German chancellor Angela Merkel won an overwhelming victory yesterday and is destined to serve a fourth term as Germany’s head of government. However, her victory looks Pyrrhic, as the two traditional ruling parties continue to hemorrhage voters.

Merkel’s Christian Democratic Union/Christian Social Union combination (they are sister parties, with the latter running only in Bavaria) had its worst result since the Federal Republic of Germany’s first poll in 1949, receiving 33.0 percent (according to preliminary returns). Moreover, the CDU/CSU sustained the largest drop of any party from the election four years ago, when it received 41.5 percent and almost gained a majority in the Bundestag on its own. No wonder Merkel said she hoped to win back voters from the Alternative for Germany, which attacked her government from the right.

However, while the SPD lost less in absolute terms, dropping from 25.7 percent to 20.5 percent, it also suffered its worst result since 1949. One of the country’s two major governing parties, it won the allegiance of barely one-fifth of voters. In what once was East Germany the SPD of Germany, heir to the Marxist-oriented working class movement, which famously arose in authoritarian Prussia, came in third, after the AfD.

Four years ago the two main parties accounted for almost two-thirds of the votes. This time they barely gained half. Four other parties will be represented in the Bundestag. Die Linke, the former East German communists, rose from 8.6 percent to 9.2 percent, and the Greens edged up from 8.4 to 8.9 percent.

Moreover, the two parties that failed to meet the five percent threshold for entering parliament in 2013 did substantially better this time. The Free Democratic Party and the AfD together collected nearly a quarter of the vote, meaning nearly one-out-of-four parliamentarians will represent viewpoints absent over the last four years. The FDP, representing European liberalism (generally free market and pro-enterprise), rebounded from its shocking collapse with 10.7 percent of the vote to return to the Bundestag. The Free Democratic Party had been Merkel’s coalition partner from 2009 to 2013.

The AfD did even better, gaining 12.6 percent of the vote. Four years ago the AfD was essentially European-liberal but Eurosceptic, that is, critical of the Euro, the continent’s common currency. The Afd was also opposed to the European Union creating a debt and bail-out union, which forced Germany and other more prosperous states to subsidize perceived wastrals, especially Greece. However, nationalist-populists soon ousted the libertarian-leaning leaders and seized control of the party, which began to win enough votes to enter several state parliaments.

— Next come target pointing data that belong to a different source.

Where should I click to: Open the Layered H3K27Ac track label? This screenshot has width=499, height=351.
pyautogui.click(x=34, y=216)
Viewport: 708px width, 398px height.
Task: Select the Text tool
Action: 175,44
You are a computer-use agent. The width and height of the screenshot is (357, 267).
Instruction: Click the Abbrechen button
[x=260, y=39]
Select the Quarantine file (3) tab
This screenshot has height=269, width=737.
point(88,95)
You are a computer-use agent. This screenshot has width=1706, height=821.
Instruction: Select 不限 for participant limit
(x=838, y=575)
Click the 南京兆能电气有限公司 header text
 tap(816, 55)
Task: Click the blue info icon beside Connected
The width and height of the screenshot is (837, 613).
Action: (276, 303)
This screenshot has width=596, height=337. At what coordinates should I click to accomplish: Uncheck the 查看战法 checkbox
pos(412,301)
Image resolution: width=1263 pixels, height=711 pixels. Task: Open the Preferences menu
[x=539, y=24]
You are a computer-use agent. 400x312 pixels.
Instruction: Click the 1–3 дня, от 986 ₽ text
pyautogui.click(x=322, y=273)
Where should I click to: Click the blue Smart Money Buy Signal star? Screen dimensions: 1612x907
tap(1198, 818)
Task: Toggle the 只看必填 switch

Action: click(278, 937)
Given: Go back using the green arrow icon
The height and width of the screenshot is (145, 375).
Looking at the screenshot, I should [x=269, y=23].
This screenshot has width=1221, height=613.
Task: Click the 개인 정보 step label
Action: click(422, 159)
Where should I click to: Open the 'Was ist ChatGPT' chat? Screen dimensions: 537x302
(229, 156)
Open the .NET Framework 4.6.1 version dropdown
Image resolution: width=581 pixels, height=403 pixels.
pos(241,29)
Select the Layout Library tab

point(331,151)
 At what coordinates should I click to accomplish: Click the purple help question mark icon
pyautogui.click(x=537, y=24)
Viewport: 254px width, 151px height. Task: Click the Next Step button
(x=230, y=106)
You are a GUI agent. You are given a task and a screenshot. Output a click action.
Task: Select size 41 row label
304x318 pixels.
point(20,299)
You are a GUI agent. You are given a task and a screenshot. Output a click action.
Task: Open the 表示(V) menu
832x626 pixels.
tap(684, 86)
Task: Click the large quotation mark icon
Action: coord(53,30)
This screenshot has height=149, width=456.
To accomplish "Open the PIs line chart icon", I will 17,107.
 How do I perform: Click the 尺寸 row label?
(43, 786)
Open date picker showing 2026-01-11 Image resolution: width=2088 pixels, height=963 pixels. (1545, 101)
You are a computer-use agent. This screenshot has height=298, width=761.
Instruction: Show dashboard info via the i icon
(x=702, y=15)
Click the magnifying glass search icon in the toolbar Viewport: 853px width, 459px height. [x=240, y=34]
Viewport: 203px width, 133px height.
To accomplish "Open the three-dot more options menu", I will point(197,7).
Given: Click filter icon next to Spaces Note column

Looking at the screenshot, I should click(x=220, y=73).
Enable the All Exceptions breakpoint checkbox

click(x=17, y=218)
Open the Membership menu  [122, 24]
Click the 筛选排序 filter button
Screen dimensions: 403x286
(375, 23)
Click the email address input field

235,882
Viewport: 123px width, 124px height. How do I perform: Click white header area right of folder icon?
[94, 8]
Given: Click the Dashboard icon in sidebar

The AfD’s ascent brings to mind France’s National Front, Britain’s United Kingdom Independence Party, and other populist groups across the continent. However, while AfD is nationalist, even xenophobic, showing hostility toward immigrants and Muslims, it is not a fascist party or the Nazis reborn. Indeed, 60 percent of its voters based their support on disappointment with the major parties rather than enthusiasm for the AfD. Nevertheless, many of its candidates and leaders espouse unsavory and unsettling views. For the first time since World War II a far-right party has entered the Bundestag.

Until now the CDU/CSU managed to define the acceptable rightward limit of German politics. However, the crisis triggered by mass refugee flows from the Mideast—Germany accepted roughly a million migrants in 2015—created dissension even within Merkel’s own party. And the mass influx energized the AfD; the movement demonstrated continued potency even as the number of migrants fell by three-quarters last year and dropped even more this year. The party’s most popular candidate, Alexander Gauland, a member of the AfD’s more extreme faction, declared of Merkel: “We will hound her. We’ll get our country and our people back.”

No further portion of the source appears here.